++++ EXTRACTED INFORMATION ++++

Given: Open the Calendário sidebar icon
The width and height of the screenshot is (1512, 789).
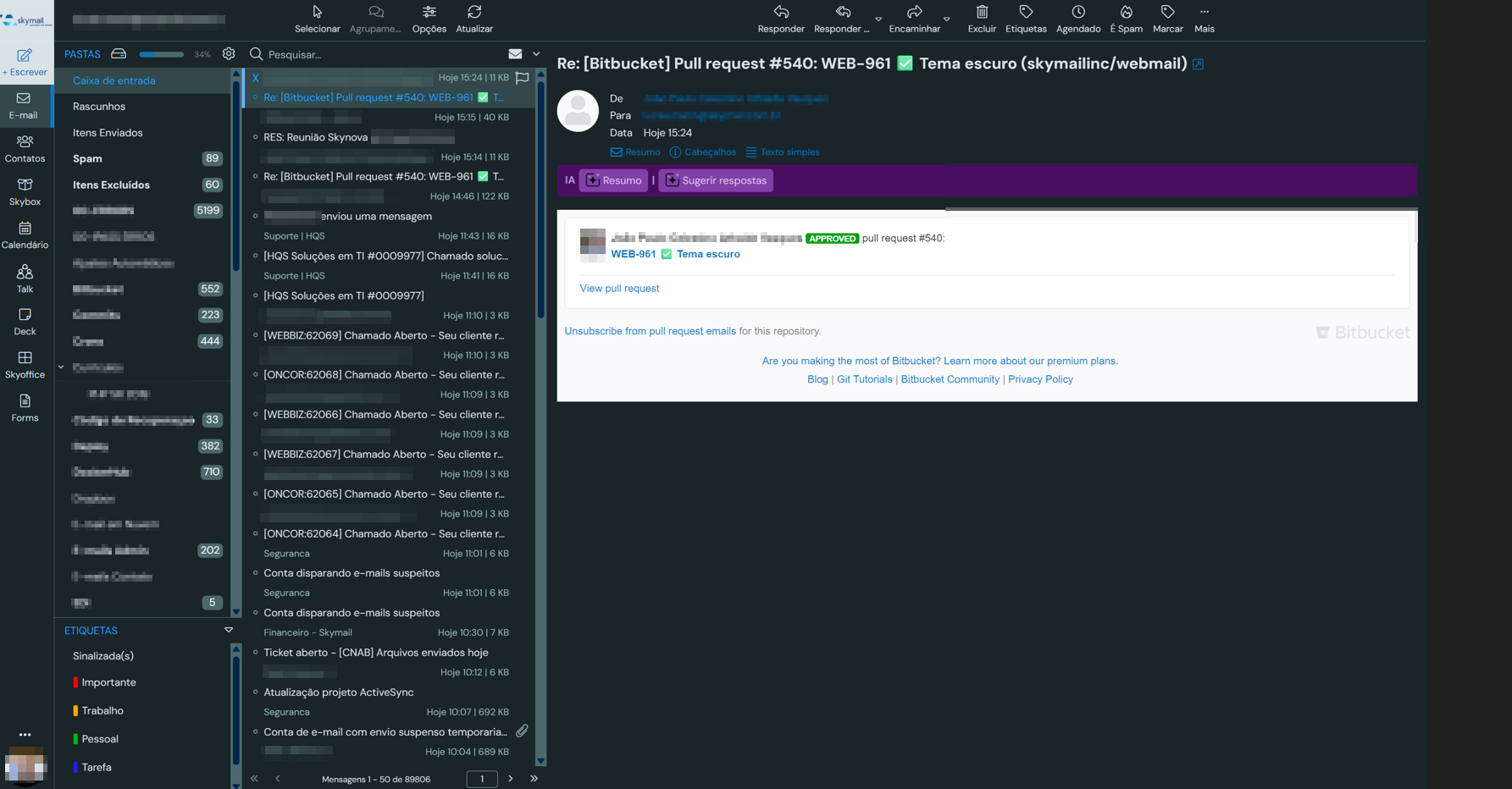Looking at the screenshot, I should pos(25,229).
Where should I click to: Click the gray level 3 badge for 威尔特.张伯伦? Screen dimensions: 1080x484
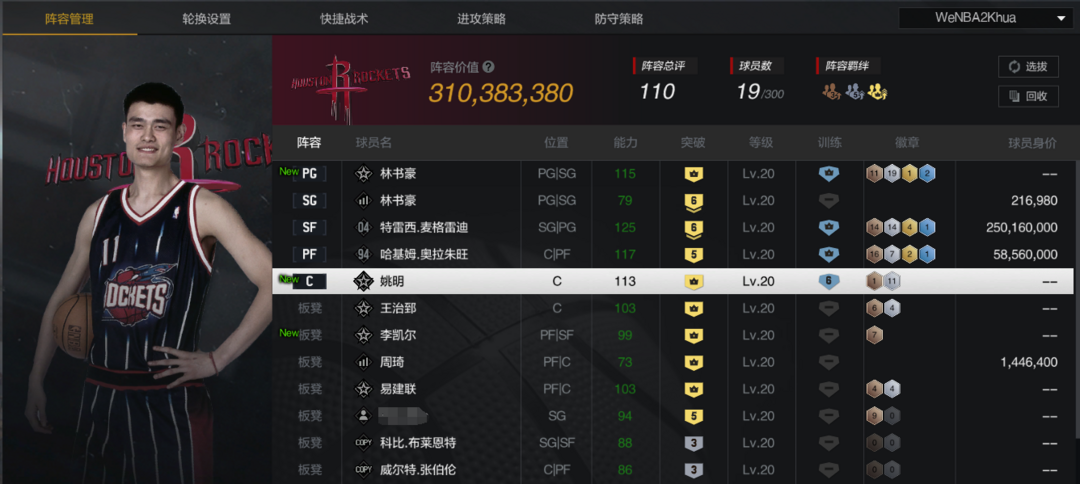[694, 470]
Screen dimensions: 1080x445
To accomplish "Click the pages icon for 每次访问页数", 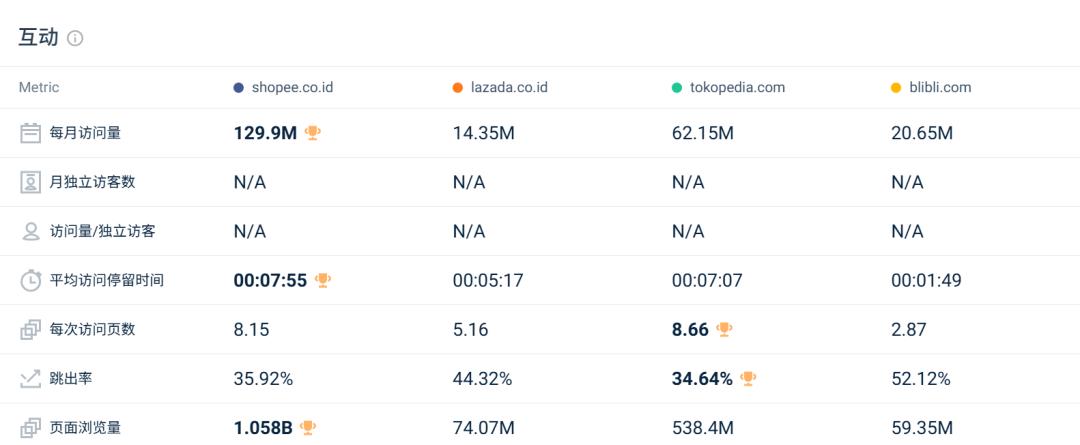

++++

TASK TO COMPLETE: All entries above should be printed exactly, though without their pictures.

RESPONSE:
Given: Open the Calendário sidebar icon
The width and height of the screenshot is (1512, 789).
Looking at the screenshot, I should pos(25,229).
Where should I click to: Click the gray level 3 badge for 威尔特.张伯伦? Screen dimensions: 1080x484
[694, 470]
Screen dimensions: 1080x445
To accomplish "Click the pages icon for 每次访问页数", 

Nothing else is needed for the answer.